What needs to be done. Among the entries that follow, find the lines containing the string "computer" and copy them.

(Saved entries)
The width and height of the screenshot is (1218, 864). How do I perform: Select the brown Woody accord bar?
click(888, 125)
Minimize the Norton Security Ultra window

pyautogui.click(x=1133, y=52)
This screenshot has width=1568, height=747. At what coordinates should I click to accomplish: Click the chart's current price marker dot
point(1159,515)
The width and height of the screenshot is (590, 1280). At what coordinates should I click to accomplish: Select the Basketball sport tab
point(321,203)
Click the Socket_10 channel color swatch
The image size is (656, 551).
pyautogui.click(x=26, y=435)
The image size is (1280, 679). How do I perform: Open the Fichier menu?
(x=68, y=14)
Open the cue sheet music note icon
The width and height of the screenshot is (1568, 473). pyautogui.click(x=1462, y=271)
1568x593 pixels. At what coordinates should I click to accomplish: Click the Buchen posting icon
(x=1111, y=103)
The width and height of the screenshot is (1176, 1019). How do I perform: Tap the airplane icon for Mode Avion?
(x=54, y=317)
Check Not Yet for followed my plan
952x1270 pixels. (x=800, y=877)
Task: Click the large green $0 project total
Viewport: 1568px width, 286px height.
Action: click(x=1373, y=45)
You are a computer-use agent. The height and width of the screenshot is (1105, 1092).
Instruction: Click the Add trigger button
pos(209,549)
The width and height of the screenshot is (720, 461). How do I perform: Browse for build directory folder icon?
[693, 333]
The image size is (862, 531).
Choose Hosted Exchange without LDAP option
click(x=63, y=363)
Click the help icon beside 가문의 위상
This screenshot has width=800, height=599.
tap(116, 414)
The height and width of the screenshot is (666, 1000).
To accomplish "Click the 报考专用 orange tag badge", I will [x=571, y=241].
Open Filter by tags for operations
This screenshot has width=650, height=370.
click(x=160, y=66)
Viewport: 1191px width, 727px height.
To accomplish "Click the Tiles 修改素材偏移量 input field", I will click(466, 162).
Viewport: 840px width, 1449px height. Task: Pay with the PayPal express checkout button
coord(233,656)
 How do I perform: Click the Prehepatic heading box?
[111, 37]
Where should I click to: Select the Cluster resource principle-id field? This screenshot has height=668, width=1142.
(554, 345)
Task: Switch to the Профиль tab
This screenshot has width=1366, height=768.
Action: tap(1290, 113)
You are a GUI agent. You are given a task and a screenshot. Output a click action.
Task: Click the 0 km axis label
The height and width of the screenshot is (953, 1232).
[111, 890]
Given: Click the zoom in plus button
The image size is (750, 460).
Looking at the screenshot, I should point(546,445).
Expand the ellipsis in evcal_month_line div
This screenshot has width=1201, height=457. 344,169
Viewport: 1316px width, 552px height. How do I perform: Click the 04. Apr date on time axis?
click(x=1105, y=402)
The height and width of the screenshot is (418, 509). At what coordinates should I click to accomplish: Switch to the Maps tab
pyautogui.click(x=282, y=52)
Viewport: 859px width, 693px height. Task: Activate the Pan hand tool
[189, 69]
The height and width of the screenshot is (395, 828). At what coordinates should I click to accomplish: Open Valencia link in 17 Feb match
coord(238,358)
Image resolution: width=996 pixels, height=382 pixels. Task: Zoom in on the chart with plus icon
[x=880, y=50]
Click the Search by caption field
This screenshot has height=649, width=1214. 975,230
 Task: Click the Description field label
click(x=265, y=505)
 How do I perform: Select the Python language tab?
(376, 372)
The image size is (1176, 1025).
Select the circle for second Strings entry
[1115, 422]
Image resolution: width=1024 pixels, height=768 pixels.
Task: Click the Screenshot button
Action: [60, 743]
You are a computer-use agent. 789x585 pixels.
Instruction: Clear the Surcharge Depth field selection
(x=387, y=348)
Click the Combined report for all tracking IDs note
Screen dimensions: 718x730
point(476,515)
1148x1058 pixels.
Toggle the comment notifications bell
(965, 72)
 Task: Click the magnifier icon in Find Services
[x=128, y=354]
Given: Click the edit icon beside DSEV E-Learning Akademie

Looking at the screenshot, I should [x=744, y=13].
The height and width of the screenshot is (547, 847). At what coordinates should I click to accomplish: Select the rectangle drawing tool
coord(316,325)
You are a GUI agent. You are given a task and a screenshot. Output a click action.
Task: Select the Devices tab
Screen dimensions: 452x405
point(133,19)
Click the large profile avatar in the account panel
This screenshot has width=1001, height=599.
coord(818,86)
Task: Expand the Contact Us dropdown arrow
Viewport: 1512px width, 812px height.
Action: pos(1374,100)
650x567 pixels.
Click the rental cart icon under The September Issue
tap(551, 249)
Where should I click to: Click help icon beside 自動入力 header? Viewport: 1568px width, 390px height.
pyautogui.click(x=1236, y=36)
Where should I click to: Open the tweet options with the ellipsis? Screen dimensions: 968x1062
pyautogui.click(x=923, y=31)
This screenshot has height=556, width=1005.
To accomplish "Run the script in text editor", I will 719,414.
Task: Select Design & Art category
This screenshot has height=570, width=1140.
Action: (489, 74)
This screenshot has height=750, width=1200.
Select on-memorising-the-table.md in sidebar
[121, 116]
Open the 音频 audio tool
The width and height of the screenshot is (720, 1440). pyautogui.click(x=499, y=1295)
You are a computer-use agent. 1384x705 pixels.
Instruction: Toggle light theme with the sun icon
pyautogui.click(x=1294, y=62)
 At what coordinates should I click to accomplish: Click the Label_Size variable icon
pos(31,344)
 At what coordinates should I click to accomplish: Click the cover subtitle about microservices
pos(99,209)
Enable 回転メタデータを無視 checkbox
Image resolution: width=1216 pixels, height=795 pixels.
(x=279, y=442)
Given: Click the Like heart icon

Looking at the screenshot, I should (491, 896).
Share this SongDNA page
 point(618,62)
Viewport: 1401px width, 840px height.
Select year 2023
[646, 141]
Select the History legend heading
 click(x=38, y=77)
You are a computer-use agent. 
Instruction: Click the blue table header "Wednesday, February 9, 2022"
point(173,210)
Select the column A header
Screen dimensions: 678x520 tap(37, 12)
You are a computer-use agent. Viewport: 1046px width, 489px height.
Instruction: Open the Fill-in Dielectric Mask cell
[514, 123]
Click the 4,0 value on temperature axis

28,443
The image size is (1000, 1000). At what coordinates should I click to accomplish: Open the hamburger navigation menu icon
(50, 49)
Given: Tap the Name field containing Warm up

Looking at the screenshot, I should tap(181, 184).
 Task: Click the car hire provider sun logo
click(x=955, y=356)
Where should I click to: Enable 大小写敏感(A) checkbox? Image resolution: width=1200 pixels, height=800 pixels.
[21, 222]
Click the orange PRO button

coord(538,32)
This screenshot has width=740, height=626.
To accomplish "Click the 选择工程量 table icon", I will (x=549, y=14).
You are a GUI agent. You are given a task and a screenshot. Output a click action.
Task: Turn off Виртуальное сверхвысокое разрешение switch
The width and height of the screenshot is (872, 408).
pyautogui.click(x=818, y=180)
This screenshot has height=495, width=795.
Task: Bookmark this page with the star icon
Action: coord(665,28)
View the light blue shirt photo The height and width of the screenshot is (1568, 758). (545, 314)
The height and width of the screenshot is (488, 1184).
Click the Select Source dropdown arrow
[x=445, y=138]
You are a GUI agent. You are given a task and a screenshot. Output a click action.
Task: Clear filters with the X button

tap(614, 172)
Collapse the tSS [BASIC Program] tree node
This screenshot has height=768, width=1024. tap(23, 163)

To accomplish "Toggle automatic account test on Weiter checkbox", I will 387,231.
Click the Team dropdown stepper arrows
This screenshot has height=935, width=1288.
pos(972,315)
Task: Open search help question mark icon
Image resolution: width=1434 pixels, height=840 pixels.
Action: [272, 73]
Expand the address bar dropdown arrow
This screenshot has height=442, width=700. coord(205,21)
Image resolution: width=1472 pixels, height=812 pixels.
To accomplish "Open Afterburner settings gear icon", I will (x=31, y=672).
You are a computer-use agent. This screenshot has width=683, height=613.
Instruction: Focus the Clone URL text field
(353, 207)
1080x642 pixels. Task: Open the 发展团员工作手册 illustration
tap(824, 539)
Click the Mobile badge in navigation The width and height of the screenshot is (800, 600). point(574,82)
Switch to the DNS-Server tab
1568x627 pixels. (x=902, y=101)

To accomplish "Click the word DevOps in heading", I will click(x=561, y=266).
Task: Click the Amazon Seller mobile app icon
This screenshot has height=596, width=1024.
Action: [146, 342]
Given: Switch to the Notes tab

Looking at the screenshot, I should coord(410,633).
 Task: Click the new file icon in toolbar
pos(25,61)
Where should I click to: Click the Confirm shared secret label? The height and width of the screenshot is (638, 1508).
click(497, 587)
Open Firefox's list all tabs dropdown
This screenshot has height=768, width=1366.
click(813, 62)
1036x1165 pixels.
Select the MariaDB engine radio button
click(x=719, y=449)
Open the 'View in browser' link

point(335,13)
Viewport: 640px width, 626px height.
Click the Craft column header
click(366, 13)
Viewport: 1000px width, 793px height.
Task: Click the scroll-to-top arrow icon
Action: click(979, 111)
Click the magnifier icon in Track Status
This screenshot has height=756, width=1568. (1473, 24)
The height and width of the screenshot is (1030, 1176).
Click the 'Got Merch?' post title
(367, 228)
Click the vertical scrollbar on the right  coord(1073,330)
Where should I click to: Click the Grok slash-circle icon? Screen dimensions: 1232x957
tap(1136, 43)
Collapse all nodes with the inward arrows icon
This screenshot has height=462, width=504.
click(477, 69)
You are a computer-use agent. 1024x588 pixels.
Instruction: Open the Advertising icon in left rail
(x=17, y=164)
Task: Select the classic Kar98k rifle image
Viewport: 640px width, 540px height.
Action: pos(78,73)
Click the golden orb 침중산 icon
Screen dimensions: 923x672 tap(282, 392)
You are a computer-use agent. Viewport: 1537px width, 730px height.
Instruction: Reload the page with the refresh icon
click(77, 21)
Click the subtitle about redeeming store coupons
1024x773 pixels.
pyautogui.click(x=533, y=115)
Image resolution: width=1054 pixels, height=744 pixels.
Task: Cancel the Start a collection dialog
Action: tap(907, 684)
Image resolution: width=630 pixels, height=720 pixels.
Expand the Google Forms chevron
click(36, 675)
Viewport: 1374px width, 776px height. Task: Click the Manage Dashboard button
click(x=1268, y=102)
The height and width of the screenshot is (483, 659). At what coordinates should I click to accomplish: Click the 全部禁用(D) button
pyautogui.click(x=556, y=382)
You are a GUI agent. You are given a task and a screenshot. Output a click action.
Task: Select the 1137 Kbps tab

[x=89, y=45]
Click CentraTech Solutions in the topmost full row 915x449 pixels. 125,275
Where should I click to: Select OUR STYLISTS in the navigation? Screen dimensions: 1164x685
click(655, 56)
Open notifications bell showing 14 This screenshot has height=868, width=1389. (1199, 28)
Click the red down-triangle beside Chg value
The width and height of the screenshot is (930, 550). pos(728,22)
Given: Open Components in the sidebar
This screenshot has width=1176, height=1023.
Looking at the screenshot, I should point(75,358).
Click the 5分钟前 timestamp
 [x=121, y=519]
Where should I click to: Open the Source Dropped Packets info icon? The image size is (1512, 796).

Answer below.
You are a computer-use agent. The height and width of the screenshot is (1105, 1092).
You are a computer-use agent. 789x585 pixels.
You are a computer-use agent. 1384x705 pixels.
You are a computer-use agent. 
You are a computer-use agent. Viewport: 1046px width, 489px height.
You are a computer-use agent. This screenshot has width=683, height=613.
You are a computer-use agent. 1024x588 pixels.
You are a computer-use agent. Viewport: 1537px width, 730px height.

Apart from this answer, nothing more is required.